Answer:
-8.953 kJ/mol
It's a spontaneous reaction.
Explanation:
The variation of the free energy at standard conditions (ΔG°) can be calculated with the change in the enthalpy at standard conditions (ΔH°) and the variation the entropy at standard conditions (ΔS°):
ΔG° = ΔH° - TΔS°
For the reaction, ΔH° and ΔS° can be calculated by the values of the enthalpy of formation (Hf) and the entropy (S) of the reactants and products, which can be found in a thermodynamics table.
NO(g): Hf = 90.25 kJ/mol; S = 0.2108 kJ/K.mol
O₂(g): Hf = 0; S = 0.2051 kJ/K.mol
NO₂(g): Hf = 33.18 kJ/mol; S = 0.2401 kJ/K.mol
ΔH° = ∑n*Hf, products - ∑n*Hf, reactants (n is the number of moles)

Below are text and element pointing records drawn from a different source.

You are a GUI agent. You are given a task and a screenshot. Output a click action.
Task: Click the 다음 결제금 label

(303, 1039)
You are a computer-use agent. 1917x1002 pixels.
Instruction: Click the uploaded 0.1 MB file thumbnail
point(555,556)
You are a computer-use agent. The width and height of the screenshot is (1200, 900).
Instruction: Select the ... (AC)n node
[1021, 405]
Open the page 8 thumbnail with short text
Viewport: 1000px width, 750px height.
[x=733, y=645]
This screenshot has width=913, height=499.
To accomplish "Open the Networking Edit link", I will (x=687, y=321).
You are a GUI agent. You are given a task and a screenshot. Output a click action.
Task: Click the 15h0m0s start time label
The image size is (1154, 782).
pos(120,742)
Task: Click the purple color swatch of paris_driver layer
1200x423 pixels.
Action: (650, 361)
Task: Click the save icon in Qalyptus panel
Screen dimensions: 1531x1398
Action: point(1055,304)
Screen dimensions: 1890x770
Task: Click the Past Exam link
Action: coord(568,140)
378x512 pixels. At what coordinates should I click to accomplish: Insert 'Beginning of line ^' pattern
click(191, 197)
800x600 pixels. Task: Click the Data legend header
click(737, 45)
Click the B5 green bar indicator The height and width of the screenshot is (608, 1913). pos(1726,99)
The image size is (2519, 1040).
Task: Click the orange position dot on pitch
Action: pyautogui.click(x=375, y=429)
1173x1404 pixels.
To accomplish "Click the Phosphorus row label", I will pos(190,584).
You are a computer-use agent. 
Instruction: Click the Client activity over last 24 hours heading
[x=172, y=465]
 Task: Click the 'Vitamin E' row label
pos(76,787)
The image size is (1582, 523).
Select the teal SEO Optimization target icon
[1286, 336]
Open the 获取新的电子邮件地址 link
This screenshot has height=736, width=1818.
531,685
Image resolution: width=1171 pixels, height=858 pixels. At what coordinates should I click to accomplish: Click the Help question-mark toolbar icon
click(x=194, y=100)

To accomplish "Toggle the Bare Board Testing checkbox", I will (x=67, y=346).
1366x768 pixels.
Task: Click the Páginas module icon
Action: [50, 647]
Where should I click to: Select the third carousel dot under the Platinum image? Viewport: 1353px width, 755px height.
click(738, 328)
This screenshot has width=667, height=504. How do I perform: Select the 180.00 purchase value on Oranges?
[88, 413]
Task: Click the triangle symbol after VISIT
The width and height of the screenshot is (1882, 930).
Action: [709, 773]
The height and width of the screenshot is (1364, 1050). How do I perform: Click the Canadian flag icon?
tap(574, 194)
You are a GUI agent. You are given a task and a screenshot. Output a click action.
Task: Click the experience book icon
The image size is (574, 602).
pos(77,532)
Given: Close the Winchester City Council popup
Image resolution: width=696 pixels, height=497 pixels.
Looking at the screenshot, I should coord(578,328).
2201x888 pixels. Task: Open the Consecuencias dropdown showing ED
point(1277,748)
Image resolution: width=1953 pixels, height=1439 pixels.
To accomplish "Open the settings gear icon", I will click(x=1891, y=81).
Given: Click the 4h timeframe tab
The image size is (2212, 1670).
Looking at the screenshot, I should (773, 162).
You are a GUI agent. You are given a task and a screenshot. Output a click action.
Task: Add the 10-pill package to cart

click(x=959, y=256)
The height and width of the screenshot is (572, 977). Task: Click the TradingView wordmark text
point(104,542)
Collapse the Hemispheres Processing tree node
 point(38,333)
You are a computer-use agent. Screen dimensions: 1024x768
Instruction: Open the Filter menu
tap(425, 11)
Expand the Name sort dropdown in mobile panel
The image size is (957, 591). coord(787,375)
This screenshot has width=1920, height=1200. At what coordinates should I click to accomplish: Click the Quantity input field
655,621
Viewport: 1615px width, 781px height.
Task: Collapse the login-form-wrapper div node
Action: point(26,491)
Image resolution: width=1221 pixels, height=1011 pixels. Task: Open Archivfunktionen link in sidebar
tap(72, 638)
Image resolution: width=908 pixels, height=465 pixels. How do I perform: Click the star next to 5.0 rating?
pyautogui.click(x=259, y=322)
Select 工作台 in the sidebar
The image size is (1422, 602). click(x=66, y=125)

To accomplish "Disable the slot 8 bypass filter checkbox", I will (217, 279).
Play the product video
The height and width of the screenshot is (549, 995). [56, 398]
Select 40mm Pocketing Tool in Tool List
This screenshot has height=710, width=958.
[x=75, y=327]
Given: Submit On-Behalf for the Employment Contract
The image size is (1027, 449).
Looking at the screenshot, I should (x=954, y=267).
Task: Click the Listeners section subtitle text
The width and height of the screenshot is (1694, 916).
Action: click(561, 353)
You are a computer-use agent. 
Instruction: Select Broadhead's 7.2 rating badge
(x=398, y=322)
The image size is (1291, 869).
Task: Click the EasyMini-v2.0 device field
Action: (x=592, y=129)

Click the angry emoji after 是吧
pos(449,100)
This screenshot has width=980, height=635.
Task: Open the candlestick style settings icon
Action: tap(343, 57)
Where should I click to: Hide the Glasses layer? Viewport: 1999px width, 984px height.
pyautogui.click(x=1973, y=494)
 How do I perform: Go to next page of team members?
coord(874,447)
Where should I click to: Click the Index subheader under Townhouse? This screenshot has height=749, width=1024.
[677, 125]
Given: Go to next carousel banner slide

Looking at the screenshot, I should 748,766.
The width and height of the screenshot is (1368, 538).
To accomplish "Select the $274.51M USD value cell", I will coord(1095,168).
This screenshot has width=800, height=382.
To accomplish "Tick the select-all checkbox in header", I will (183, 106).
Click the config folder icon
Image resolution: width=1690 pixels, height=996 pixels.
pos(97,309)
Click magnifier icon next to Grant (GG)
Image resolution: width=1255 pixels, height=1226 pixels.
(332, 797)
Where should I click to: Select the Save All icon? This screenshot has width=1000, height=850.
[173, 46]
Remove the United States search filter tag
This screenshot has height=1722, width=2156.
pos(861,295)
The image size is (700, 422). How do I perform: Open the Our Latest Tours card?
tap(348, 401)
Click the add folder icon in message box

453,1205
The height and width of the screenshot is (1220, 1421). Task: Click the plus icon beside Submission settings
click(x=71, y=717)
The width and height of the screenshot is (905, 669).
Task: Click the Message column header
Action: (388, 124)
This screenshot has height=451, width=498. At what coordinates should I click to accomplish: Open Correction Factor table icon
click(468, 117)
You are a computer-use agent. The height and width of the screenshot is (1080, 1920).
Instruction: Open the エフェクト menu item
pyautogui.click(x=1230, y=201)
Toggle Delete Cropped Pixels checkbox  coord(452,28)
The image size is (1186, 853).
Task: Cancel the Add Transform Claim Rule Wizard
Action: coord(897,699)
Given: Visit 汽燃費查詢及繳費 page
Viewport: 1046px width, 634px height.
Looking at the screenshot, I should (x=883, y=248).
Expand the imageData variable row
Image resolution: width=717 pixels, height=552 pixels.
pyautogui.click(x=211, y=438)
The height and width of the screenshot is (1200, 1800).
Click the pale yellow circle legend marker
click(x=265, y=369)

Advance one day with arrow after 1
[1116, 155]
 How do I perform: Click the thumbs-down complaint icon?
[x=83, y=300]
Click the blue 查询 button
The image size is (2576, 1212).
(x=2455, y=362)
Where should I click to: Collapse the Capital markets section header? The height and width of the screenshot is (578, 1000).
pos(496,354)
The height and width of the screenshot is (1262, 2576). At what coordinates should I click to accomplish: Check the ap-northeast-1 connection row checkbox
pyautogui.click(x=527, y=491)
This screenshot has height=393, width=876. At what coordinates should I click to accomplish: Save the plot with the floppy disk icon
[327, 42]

ΔH° = (2*33.18) - (2*90.25)
ΔH° = -114.14 kJ/mol
ΔS° = ∑n*S, products - ∑n*S, reactants
ΔS° = (2*0.2401) - (0.2051 + 2*0.2108)
ΔS° = -0.1465 kJ/K.mol
ΔG° = -114.14 - (-0.1465)*718
ΔG° = -8.953 kJ/mol
ΔG° indicates if the reaction is spontaneous or nonspontaneous. If ΔG° < 0 the reaction is spontaneous. So, the reaction given is spontaneous.